Look to your colleagues around you for support and understanding.

They are likely experiencing the same feelings as you.

Talking about these emotions to people that understand and can relate is one of the most cathartic ways of dealing with them. It also helps someone else deal with their feelings.

A problem shared really is a problem halved.

Many nurses, myself included, are really feeling the strain of the weeks of physically intense and emotionally draining work.

We have never seen a challenge like this and I hope to never see another in my career.

Coping with the emotional impact of Covid-19 is much like fighting the virus itself, it will not happen overnight.

Our nursing and medical staff need support now and will continue to need support after the crisis has ended.

We are likely to see a rise in post traumatic stress disorder among nurses and medical staff in the months or even years after this is all over.

Keeping in contact

It is extremely important right now for our nurses and NHS workers to look after themselves as much as their patients, especially their mental health.

There is a vast array of ways to do this and support already available but it comes down to the individual to really use them.

Sadly nurses and medical staff can experience avoidance from family, friends and their communities due to fear of infection and associated stigmas.

It is extremely important to keep in contact with loved ones and support networks to keep your spirits high.

Human interaction, even virtual, can greatly improve your mood and fight off feelings of isolation and depression.

It can be easy to fall into a trap of bottling up your emotions or trying to deny them completely.

In the long run this just does more damage.

We need to vent these feelings, air the wounds so they might heal in time.

Experiences I have had during the last weeks dealing with Covid-19 will stay with me forever.

I can’t change that but with some work hopefully I can come to terms with it.

Support in dealing with the emotional impact of Covid-19 is all around us, in our family, friends and colleagues.

There is also a wealth of support services and groups available if you would prefer that route.

Don’t feel guilty about taking and enjoying your time off

Don’t feel guilty about taking and enjoying your time off.

We all need this time to “switch off”, recharge our batteries and mental composure.

If you deny yourself this down time you are simply dooming yourself to exhaustion and fatigue.

Take good care of yourself so you can effectively take good care of your patients.

Social media platforms can be a great source of support and a quick fix of positive vibes but beware the negative aspects of these platforms.

It is as important to know what to avoid as what to embrace during this crisis.

Positive vibes only people.

The UK has been slow to adopt a mass testing policy

Personally I would like to see more testing for Covid-19 among our nurses and NHS staff.

Uncertainty can be the mother of all worry and anxiety, these are very uncertain times for us all.

As a nurse, knowing if I have or have had the virus makes a big difference to my mental state while dealing with the problem first hand.

Very few tests are 100% accurate even in ideal laboratory conditions.

Early reports from China show roughly 30% of cases gave a “false negative” result.

The UK has been slow to adopt a mass testing policy.

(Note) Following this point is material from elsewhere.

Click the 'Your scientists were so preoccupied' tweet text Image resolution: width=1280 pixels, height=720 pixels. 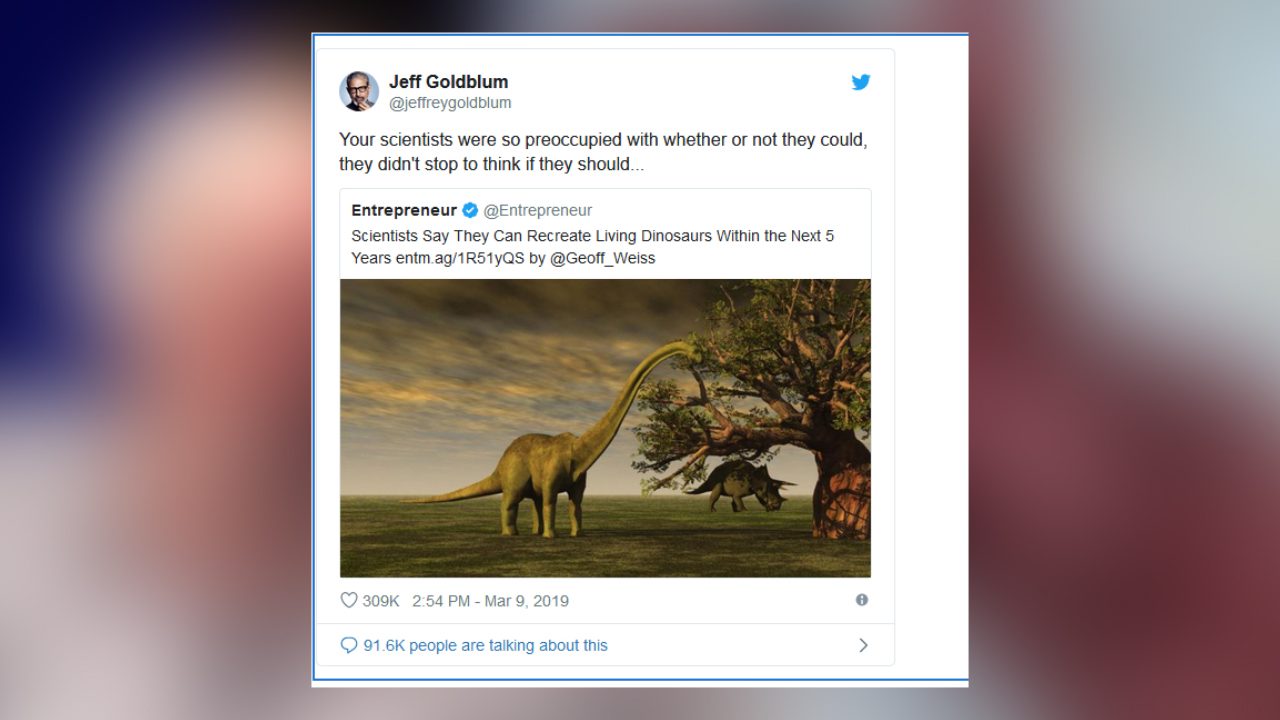(603, 152)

We should be testing and re-testing throughout this outbreak.

In the last weeks some of my family members have shown symptoms of infection.

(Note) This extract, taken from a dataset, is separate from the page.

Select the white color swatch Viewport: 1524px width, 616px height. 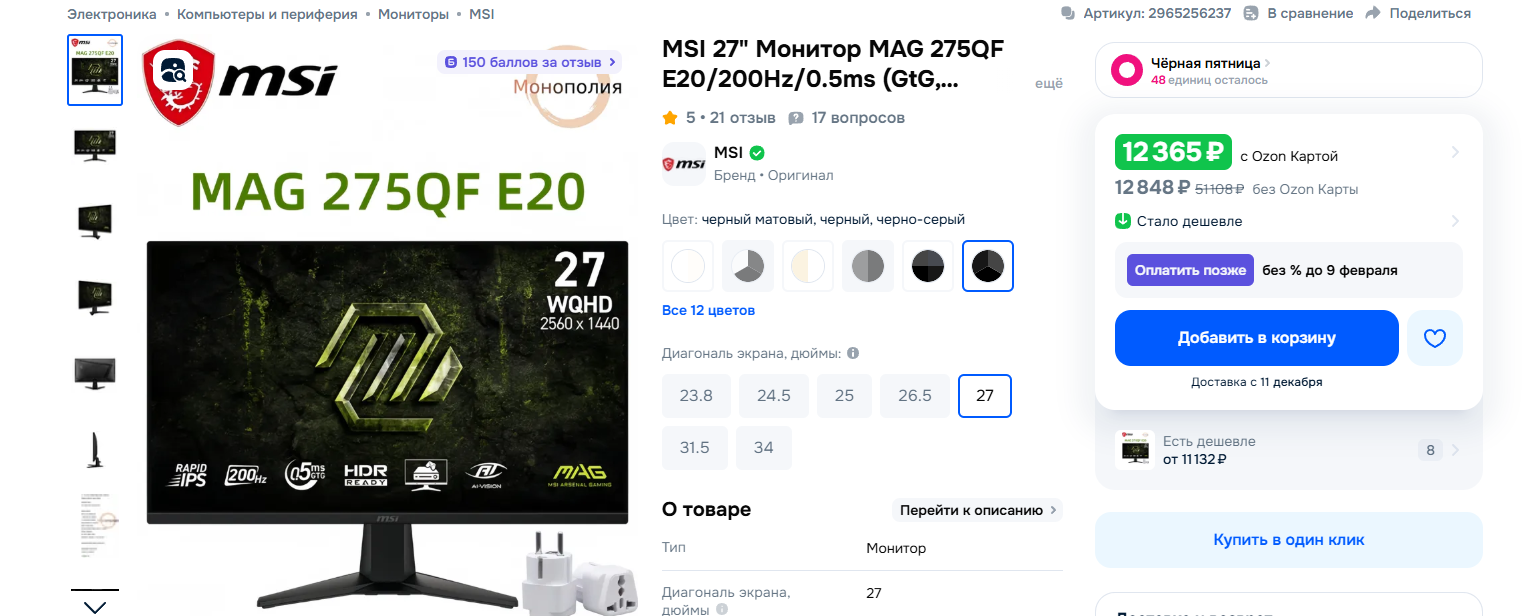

This of course took me out of work while testing was completed and filled me with difficult mixed feelings about the situation.

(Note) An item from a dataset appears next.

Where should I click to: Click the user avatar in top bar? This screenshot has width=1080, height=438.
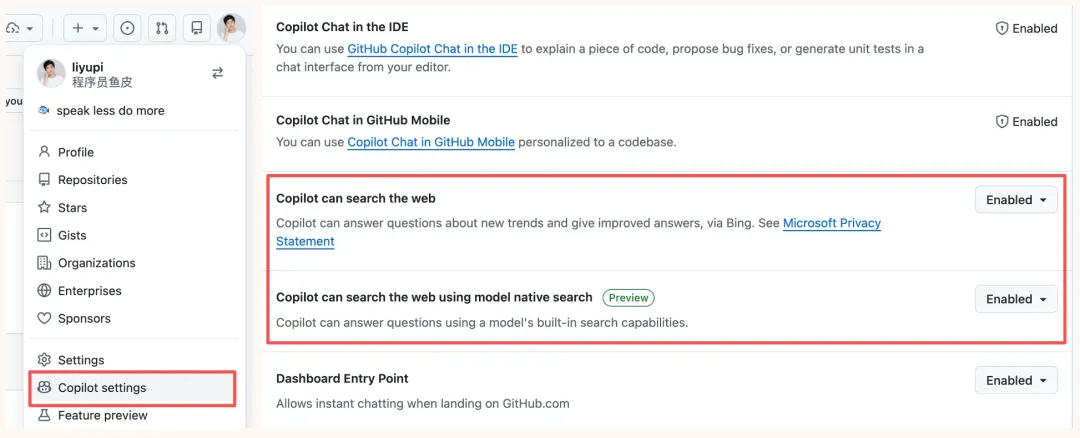[231, 28]
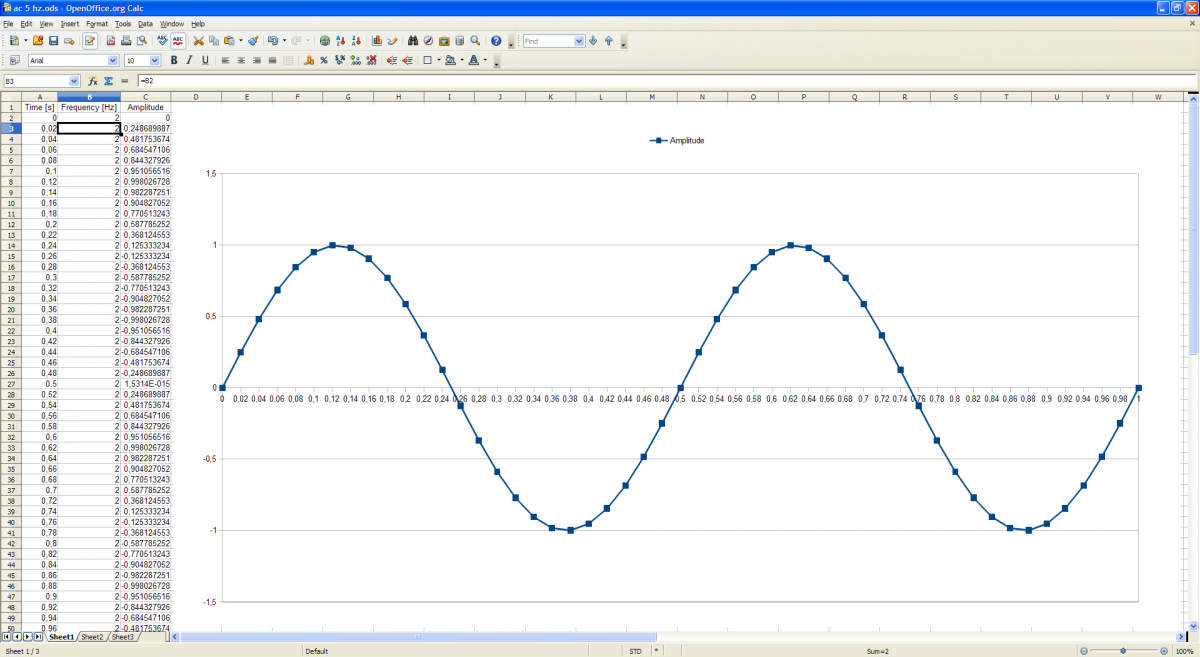
Task: Click the Sort Ascending icon
Action: (341, 41)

I was worried that I may have infected my family yet I felt fit and healthy, I was panicking about my family and knew they needed me the most.

But I also felt guilty that I wasn’t at work treating my patients.

I was relieved to be at home and away from the ICU, but knew that my skill set is needed and my absence may be putting further stress on my colleagues.

Nurses can often feel this kind of cognitive dissidence in relation to our work, it can be extremely challenging and difficult to process these feelings internally.

This is quite a simple example of an emotional strain

I have experienced so far during this crisis.

ICU nurses make critical life decisions every day, choices such as treatment options, priority assignment and intervention timings.

A nurse makes these decisions with careful consideration, knowing the heavy weight they hold, but they can come back to haunt you no matter the outcome.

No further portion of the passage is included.